Rewrite the records below as a numbered list, with one line per item and no blank lines.

══ Provided records ══

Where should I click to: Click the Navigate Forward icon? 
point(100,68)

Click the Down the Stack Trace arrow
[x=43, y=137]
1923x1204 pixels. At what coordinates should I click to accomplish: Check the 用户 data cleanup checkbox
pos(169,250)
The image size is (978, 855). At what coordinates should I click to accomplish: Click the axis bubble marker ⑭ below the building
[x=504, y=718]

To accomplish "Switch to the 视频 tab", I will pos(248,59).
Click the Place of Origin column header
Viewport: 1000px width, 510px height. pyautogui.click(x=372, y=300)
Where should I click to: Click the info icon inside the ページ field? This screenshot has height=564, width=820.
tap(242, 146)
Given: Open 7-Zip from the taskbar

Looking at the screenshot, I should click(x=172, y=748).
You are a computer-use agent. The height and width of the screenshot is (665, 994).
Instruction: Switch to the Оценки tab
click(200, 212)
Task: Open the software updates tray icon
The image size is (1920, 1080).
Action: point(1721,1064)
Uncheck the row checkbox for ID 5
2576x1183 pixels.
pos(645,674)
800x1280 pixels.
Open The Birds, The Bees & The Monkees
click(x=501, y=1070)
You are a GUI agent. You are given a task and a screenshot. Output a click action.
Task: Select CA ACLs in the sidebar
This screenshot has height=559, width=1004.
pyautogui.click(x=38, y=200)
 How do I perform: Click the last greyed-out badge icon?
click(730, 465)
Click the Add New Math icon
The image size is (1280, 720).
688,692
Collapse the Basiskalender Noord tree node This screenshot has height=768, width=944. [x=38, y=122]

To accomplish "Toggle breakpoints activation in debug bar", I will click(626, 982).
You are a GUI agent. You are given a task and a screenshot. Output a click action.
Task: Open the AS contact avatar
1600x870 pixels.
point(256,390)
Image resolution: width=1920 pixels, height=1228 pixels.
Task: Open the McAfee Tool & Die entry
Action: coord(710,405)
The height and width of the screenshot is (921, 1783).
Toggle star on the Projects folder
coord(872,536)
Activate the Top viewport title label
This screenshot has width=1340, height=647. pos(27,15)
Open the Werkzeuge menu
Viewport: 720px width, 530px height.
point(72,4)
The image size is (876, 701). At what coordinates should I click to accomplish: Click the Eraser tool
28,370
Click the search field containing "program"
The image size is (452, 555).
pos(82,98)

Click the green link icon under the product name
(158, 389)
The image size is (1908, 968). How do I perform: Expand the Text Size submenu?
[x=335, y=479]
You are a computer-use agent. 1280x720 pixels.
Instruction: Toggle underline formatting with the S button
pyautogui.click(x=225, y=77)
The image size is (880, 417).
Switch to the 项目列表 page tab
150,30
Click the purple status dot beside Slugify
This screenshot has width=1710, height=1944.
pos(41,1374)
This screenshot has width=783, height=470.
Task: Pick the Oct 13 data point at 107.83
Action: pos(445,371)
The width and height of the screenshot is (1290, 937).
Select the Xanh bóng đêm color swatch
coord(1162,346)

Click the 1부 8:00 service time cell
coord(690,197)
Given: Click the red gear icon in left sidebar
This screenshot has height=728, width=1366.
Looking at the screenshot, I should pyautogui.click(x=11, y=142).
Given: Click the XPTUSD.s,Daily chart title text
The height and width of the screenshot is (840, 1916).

═══

> [Full output]
1. Where should I click to: Click the Navigate Forward icon? 
2. point(100,68)
3. Click the Down the Stack Trace arrow
4. [x=43, y=137]
5. 1923x1204 pixels. At what coordinates should I click to accomplish: Check the 用户 data cleanup checkbox
6. pos(169,250)
7. The image size is (978, 855). At what coordinates should I click to accomplish: Click the axis bubble marker ⑭ below the building
8. [x=504, y=718]
9. To accomplish "Switch to the 视频 tab", I will pos(248,59).
10. Click the Place of Origin column header
11. Viewport: 1000px width, 510px height. pyautogui.click(x=372, y=300)
12. Where should I click to: Click the info icon inside the ページ field? This screenshot has height=564, width=820.
13. tap(242, 146)
14. Given: Open 7-Zip from the taskbar
15. Looking at the screenshot, I should click(x=172, y=748).
16. You are a computer-use agent. The height and width of the screenshot is (665, 994).
17. Instruction: Switch to the Оценки tab
18. click(200, 212)
19. Task: Open the software updates tray icon
20. The image size is (1920, 1080).
21. Action: point(1721,1064)
22. Uncheck the row checkbox for ID 5
23. 2576x1183 pixels.
24. pos(645,674)
25. 800x1280 pixels.
26. Open The Birds, The Bees & The Monkees
27. click(x=501, y=1070)
28. You are a GUI agent. You are given a task and a screenshot. Output a click action.
29. Task: Select CA ACLs in the sidebar
30. This screenshot has height=559, width=1004.
31. pyautogui.click(x=38, y=200)
32.  How do I perform: Click the last greyed-out badge icon?
33. click(730, 465)
34. Click the Add New Math icon
35. The image size is (1280, 720).
36. 688,692
37. Collapse the Basiskalender Noord tree node This screenshot has height=768, width=944. [x=38, y=122]
38. To accomplish "Toggle breakpoints activation in debug bar", I will click(626, 982).
39. You are a GUI agent. You are given a task and a screenshot. Output a click action.
40. Task: Open the AS contact avatar
41. 1600x870 pixels.
42. point(256,390)
43. Image resolution: width=1920 pixels, height=1228 pixels.
44. Task: Open the McAfee Tool & Die entry
45. Action: coord(710,405)
46. The height and width of the screenshot is (921, 1783).
47. Toggle star on the Projects folder
48. coord(872,536)
49. Activate the Top viewport title label
50. This screenshot has width=1340, height=647. pos(27,15)
51. Open the Werkzeuge menu
52. Viewport: 720px width, 530px height.
53. point(72,4)
54. The image size is (876, 701). At what coordinates should I click to accomplish: Click the Eraser tool
55. 28,370
56. Click the search field containing "program"
57. The image size is (452, 555).
58. pos(82,98)
59. Click the green link icon under the product name
60. (158, 389)
61. The image size is (1908, 968). How do I perform: Expand the Text Size submenu?
62. [x=335, y=479]
63. You are a computer-use agent. 1280x720 pixels.
64. Instruction: Toggle underline formatting with the S button
65. pyautogui.click(x=225, y=77)
66. The image size is (880, 417).
67. Switch to the 项目列表 page tab
68. 150,30
69. Click the purple status dot beside Slugify
70. This screenshot has width=1710, height=1944.
71. pos(41,1374)
72. This screenshot has width=783, height=470.
73. Task: Pick the Oct 13 data point at 107.83
74. Action: pos(445,371)
75. The width and height of the screenshot is (1290, 937).
76. Select the Xanh bóng đêm color swatch
77. coord(1162,346)
78. Click the 1부 8:00 service time cell
79. coord(690,197)
80. Given: Click the red gear icon in left sidebar
81. This screenshot has height=728, width=1366.
82. Looking at the screenshot, I should pyautogui.click(x=11, y=142).
83. Given: Click the XPTUSD.s,Daily chart title text
84. The height and width of the screenshot is (840, 1916).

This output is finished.